On 3 August 1979, President Francisco Macías Nguema was overthrown in a military coup d'état led by a group of officers who attended the General Military Academy in Zaragoza, among them Eulogio Oyó Riqueza, Vice President Bonifacio Nguema Esono Nchama, fallen from grace and the main responsible for the establishment of Cuban influence in Equatorial Guinea, Navy Lieutenant and commander of the National Navy Florencio Mayé Elá, Army Captain Salvador Elá Nseng, Popular Militia Lieutenant Braulio Nsue Ona, Lieutenant Felix Mba Ondo Nchama, military chief of Río Muni fallen into disgrace, governor of Banco Popular de Equatorial Guinea Damián Ondo Maye Avang, all of them led by nephew of Macías, Lieutenant General Teodoro Obiang Nguema Mbasogo, who had been warden of the Black Beach prison on the island of Bioko. Prior to the coup, Obiang had become Secretary General of the Ministry of Popular Armed Forces in 1976 and Deputy Minister of the Armed Forces in 1979.

=== Development ===
Overthrowing Macías, this group was constituted as the Revolutionary Military Council, chaired by Obiang himself. The other members of the council were Florencio Mayé Elá as First Vice President and Commissioner of the Ministry of Foreign Affairs, and Salvador Elá Nseng as Second Vice President, among others. The islands of the country (collectively part of the Insular Region) were renamed as Bioko (formerly known as Macías Nguema Biyogo) and Annobón (formerly known as Pagalú). The new regime found that the coffers of the state were empty and the population was barely a third of what was at the time of independence of the country in 1968, due to repression and exile.

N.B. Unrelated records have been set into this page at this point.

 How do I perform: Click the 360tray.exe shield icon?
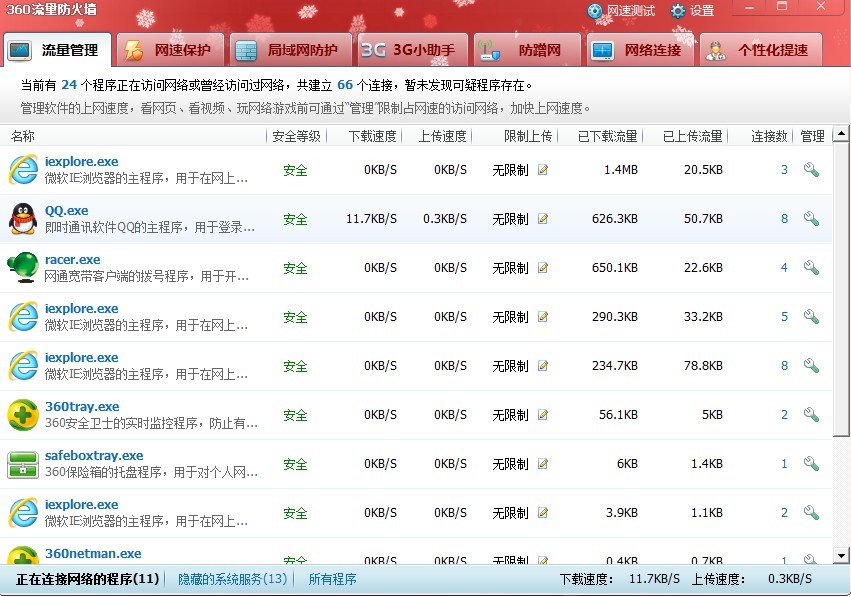pyautogui.click(x=23, y=415)
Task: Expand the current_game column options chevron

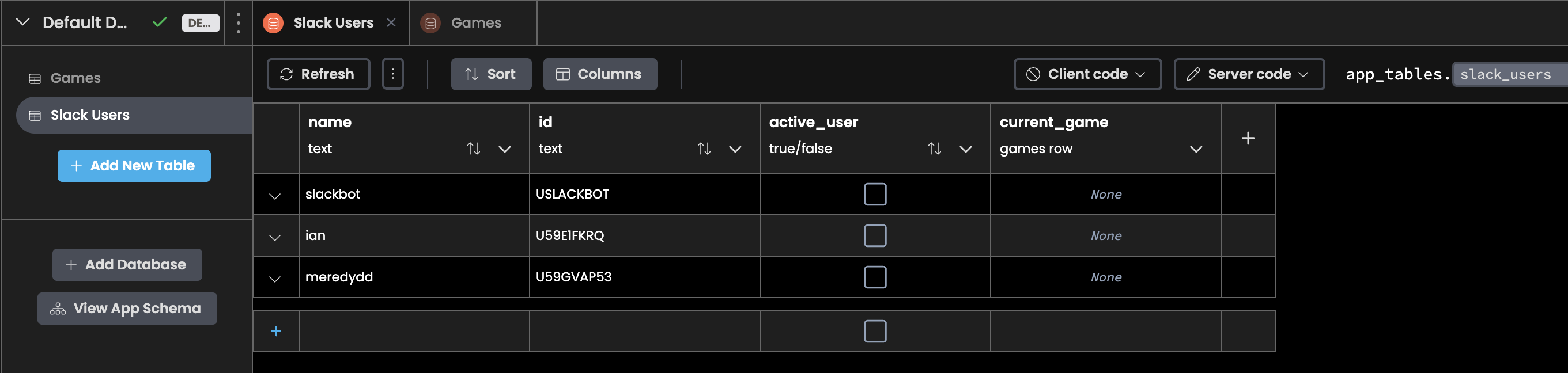Action: point(1196,150)
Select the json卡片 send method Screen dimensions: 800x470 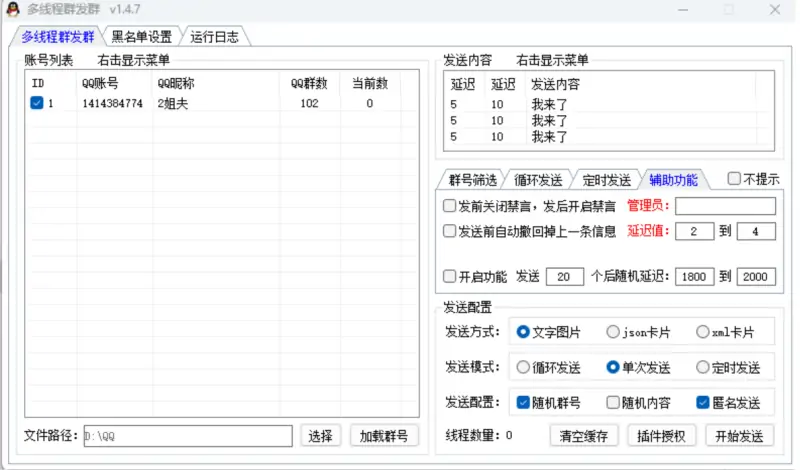coord(613,332)
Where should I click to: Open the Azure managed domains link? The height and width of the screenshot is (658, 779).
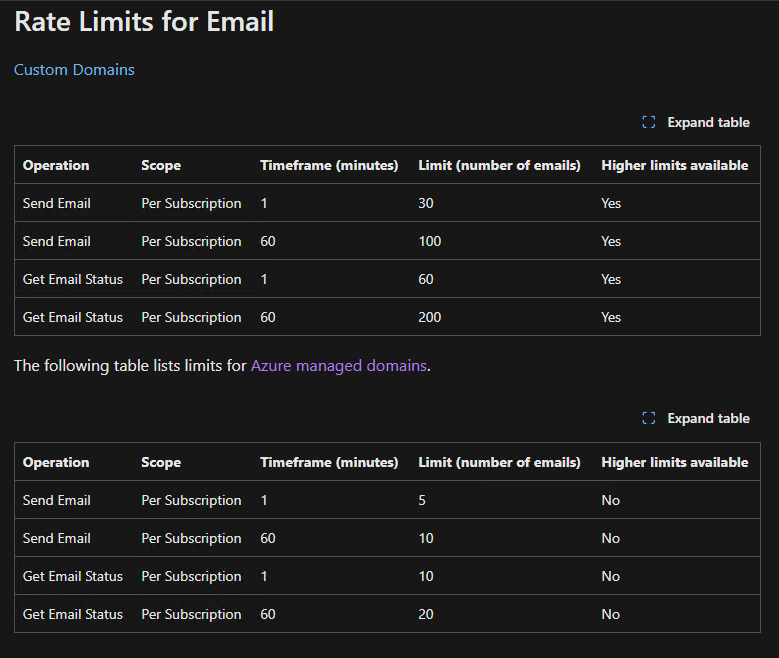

On 23 August, the first ministerial cabinet of the council was constituted, composed of eleven members: President Obiang, Florencio Mayé Elá as First Vice President of the Government in charge of Foreign Affairs, Salvador Elá Nseng as Second Vice President in charge of Finances and Commerce, Félix Mbá Nchama (Interior), Pablo Qbama Eyang (Sanitation), Policarpo Monduy Mbá (Justice), Pedro Nsué Qbama (Industry and Mines), Paulino Obiang Enama (Agriculture, Livestock and Forestry), Tarsicio Mané Abeso (Culture and Public Works), Pedro Edú (Transport and Urbanism) and Melchor Ndong (Labor).

On 25 August, the United National Workers' Party (PUNT), the only political party in the country during Macías's presidency, was banned and the Revolutionary Military Council was renamed the Supreme Military Council. In September, before the trial against the former President Macías, a conspiracy was discovered to rescue him from prison, and a contingent of between 90 and 110 security experts from Morocco arrived at Malabo, after the visit to Rabat of Feliciano Mba, General Director of Security during the Macías regime. Macías was tried, sentenced to death and executed by firing squad on 29 September 1979.

On 12 October, Obiang proclaimed himself President of the country. On 31 October, for the first time since 1971, a cooperation agreement and a protocol of action was signed between Spain and Equatorial Guinea, followed on 5 December by a financial cooperation agreement, and two protocols.
In February 1980, Salvador Ela Nseng was dismissed as Second Vice President of the council and replaced by Eulogio Oyó.

On 23 October 1980, Spain and Equatorial Guinea signed the Treaty of Friendship and Cooperation between Spain and Equatorial Guinea of 1980.

=== Dissolution ===

In August 1982, a new Constitution was passed in a referendum, replacing the council with a formally civilian government and the Chamber of People's Representatives.